Planeverb was implemented for the class MUS470 taught by Prof. Matt Klassen at DigiPen Institute of Technology as an undergraduate senior capstone project, with guidance from Microsoft Principal Researcher Nikunj Raghuvanshi. It is based off of the ideas of Microsoft's Project Triton technology used in Project Acoustics. In particular, the use of parametric encoding of wave simulation that model robust diffraction effects. But Project Acoustics does not allow arbitrary scenes changes, like destruction, because of its reliance on a "baking" step for offline high quality simulation.

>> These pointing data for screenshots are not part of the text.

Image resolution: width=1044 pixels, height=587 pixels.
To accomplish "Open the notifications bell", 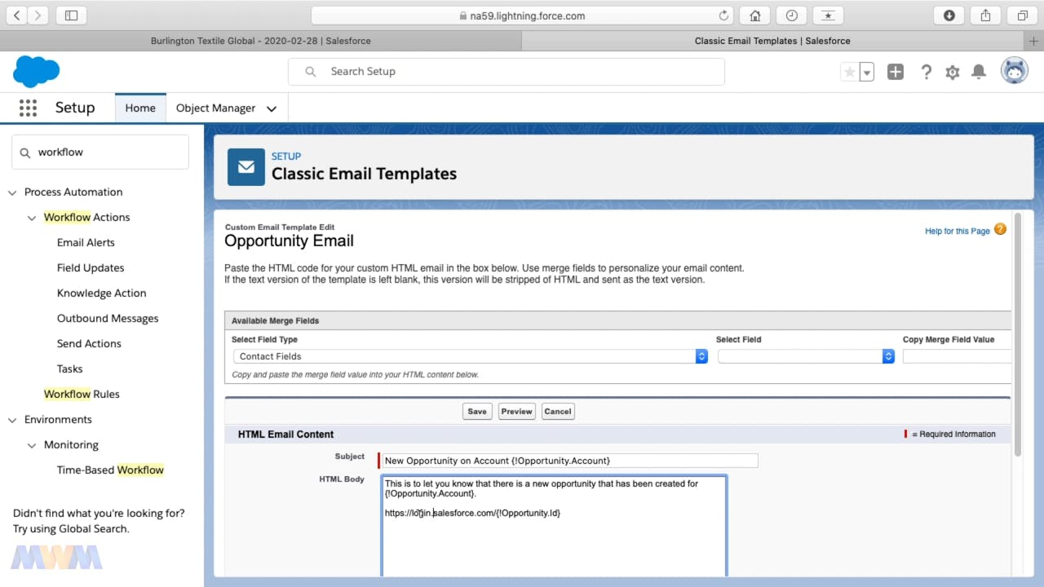I will click(979, 72).
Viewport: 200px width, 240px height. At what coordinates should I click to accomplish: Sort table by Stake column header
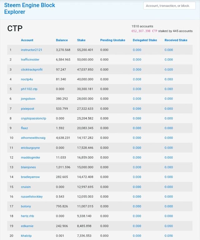tap(81, 40)
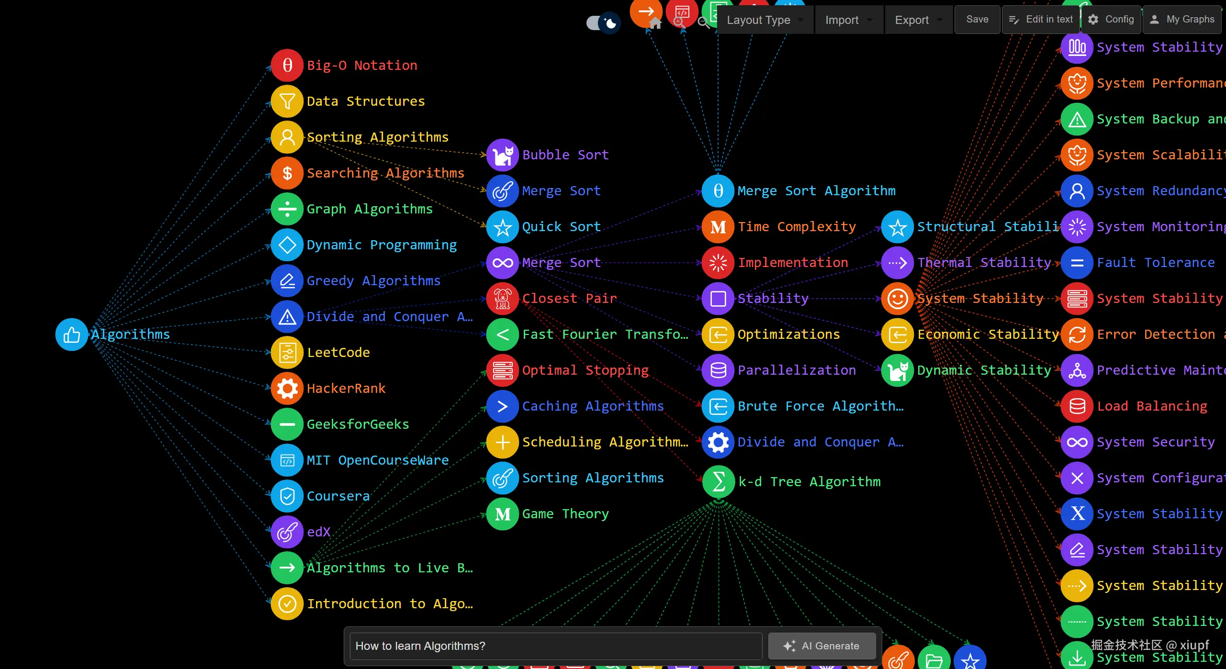Viewport: 1226px width, 669px height.
Task: Click the Big-O Notation theta node icon
Action: [287, 65]
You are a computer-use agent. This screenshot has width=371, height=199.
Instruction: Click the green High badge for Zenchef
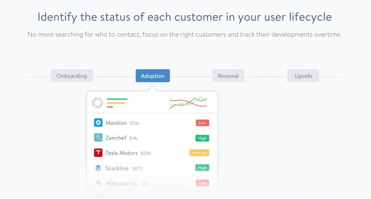tap(202, 138)
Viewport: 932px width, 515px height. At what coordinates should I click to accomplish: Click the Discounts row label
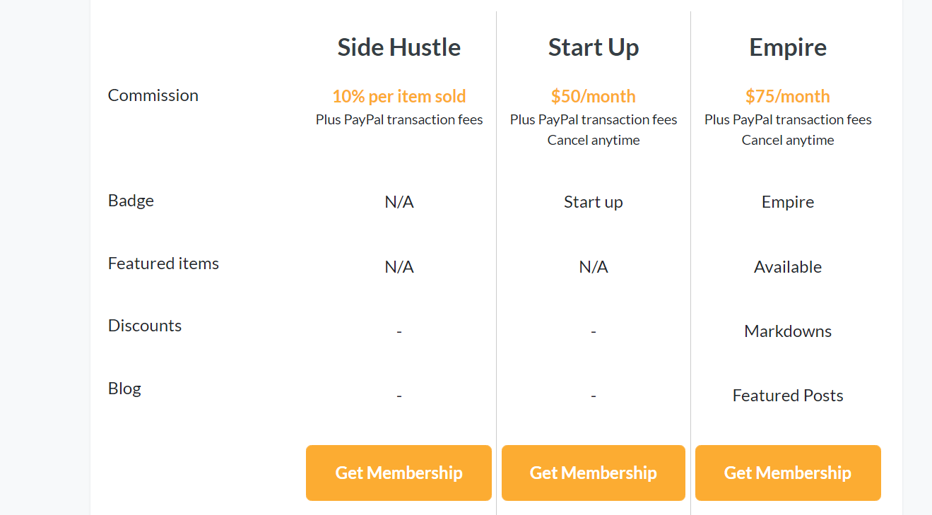tap(145, 326)
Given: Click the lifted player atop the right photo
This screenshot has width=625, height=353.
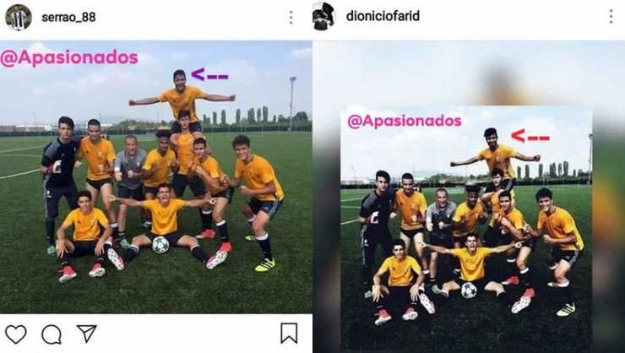Looking at the screenshot, I should (496, 155).
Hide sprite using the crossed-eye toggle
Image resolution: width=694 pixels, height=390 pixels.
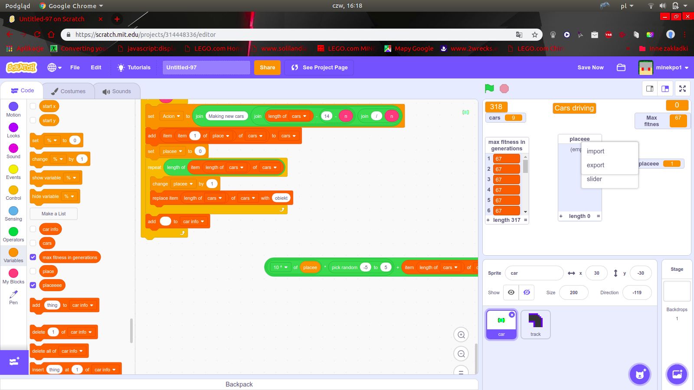pos(527,293)
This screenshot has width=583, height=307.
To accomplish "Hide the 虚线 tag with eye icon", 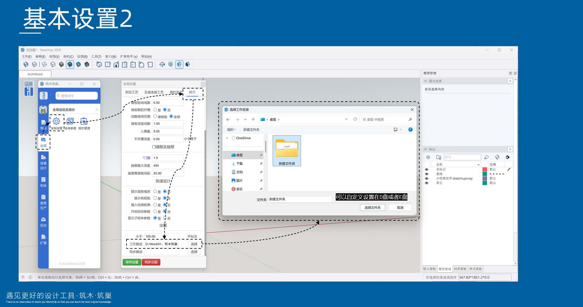I will point(427,174).
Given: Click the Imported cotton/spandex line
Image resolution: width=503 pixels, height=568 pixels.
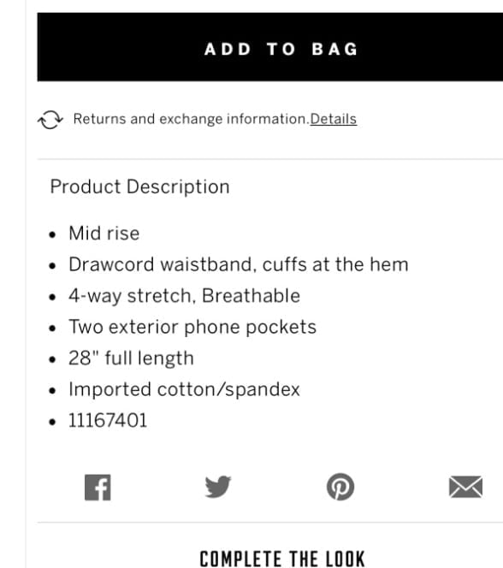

Planeverb is a forward-looking investigation into the question "What would it take to bring sound wave diffraction effects to fully dynamic scenes?" These include smooth obstruction, sound re-direction around openings, source directivity, and dynamic reverb. We are able to show that if you restrict to two dimensions (like the slice of a floor plan or in an outdoor scene), it is possible to pull this off in real-time on a single CPU core. We hope the code serves as a useful proof-of-concept.

Commerical use / IP

While the code is released with an MIT license and is usable as such, please note that it uses intellectual property from Project Acoustics covered in related Microsoft patents. If you wish to build on the code or ideas in it in a shipping commercial product, please contact @nikunjragh on the Project Acoustics Github forum to discuss further.

Citing / Bibtex

Bibtex key to cite this work (we encourage you to):

@article{Rosen_Planeverb:2020,
 author = {Rosen, Matthew and Godin, Keith W. and Raghuvanshi, Nikunj},
 title = {Interactive sound propagation for dynamic scenes using 2D wave simulation},
 journal = {Computer Graphics Forum (Symposium on Computer Animation)},
 issue_date = {2020},
 volume = {39},
 number = {8},
 year = {2020}
}

Unity Integration Guide

To add Planeverb to Unity, copy the following two folders into your Unity Assets folder:

  • Planeverb/ProjectPlaneverb/PlaneverbUnityPluginAPI
  • Planeverb/PlaneverbDSP/PlaneverbDSPUnityPluginAPI
  1. Add 1 copy of the PvContext prefab to the scene.
  • IMPORTANT: Any changes to either Context script attached to the root object made while in Game mode won't take effect. Changes must be made outside of the Game mode.
  1. Add the PlaneverbDSPMaster mixer as your master mixer.
  • Note: The reverbs attached to this mixer can be customized! They were designed by a programmer, so there is definitely room for improvement. Feel free to open an issue with parameter improvements.
  • Note: When customizing the reverbs, take special care not to adjust the decay times/reverb time/RT60 of any of them. These values are specially chosen by the system, and the code assumes that these values are 0.5s, 1.0s, and 3.0s.
  1. Add the PlaneverbListener script to your Audio Listener.
  2. Add the PlaneverbObject script to all objects that are occluders in your scene.
  • IMPORTANT: The PlaneverbObject script adds the Bounds of the object it is attached to as an AABB to the Planeverb voxelizer. If you have a large complex mesh, or a mesh with any sort of concavity, this will NOT sound how you anticipate. It will be better to make smaller subobjects with small bounds to voxelize the object yourself, and attach a PlaneverbObject script to each one.
  • This is not ideal, but the only solution for now other than simply avoiding concave or complex objects. Planeverb is not very flexible in it's current state.
  1. Add the PlaneverbEmitter script to all Audio Source/emitters in your scene.
  • IMPORTANT: Planeverb won't work with sounds played through Unity built in Audio Sources. Planeverb hi-jacks the normal audio playback of Unity through the PvContext object.